A ingenuidade pode ser também uma forma de honestidade intelectual. Eu sempre admirei como Chomsky dá mostras a respeito deste ponto. Uma atitude que poderia inspirar e beneficiar muitos filósofos, se eles fossem um pouco mais sensíveis ao temor do absurdo e do egoísmo. Não tenho certeza de conseguir compartilhar seu otimismo, nem a esperança que ele investe no futuro. Mas talvez seja porque tenho o sentimento de que é preciso ser tão combativo quanto ele para ter realmente o direito de ser otimista.

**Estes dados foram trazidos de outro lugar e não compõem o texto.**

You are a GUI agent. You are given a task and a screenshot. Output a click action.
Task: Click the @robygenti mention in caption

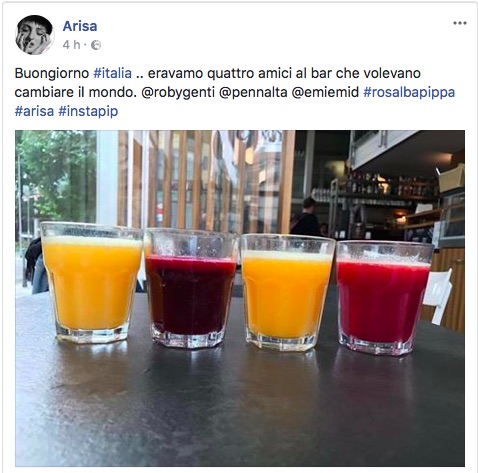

Von Wright, respondendo à crítica de que o pessimismo gera preocupação e tem por efeito paralisar a ação, declara: “Isso ocorre de fato dentro de certa medida. Mas eu avalio como muito mais irresponsável, e ao mesmo tempo mais paralisante para a ação, um otimismo que acredita ser possível deixar tranquilamente a evolução prosseguir, como anteriormente, com a certeza de que um maior esforço de pesquisa, uma nova tecnologia e o jogo livre das forças do mercado acabarão colocando tudo no lugar. Eu tenho a impressão de que foi nesse tipo de otimismo da impotência que os governos afundaram, e que eles lançam mão desse mesmo discurso para tentar adormecer as massas humanas que dirigem”. Também é numa forma de otimismo da impotência que está afundado, hoje, boa parte do mundo intelectual.
Chomsky é, evidentemente, um otimista de uma estirpe totalmente diferente. Seu otimismo é um otimismo da vontade e da ação. Baseia-se na ideia de que, caso o futuro se torne melhor, será somente porque nós teremos feito, naquilo que depende de nós, todo o possível e necessário para que essa melhora ocorra efetivamente.
Jacques Bouveresse é professor no Collège de France. Este texto é um trecho do seu prefácio para o livro de Noam Chomsky, Raison et liberté. Sur la nature humaine, l’éducation et le rôle des intellectuels, Agone, 2010.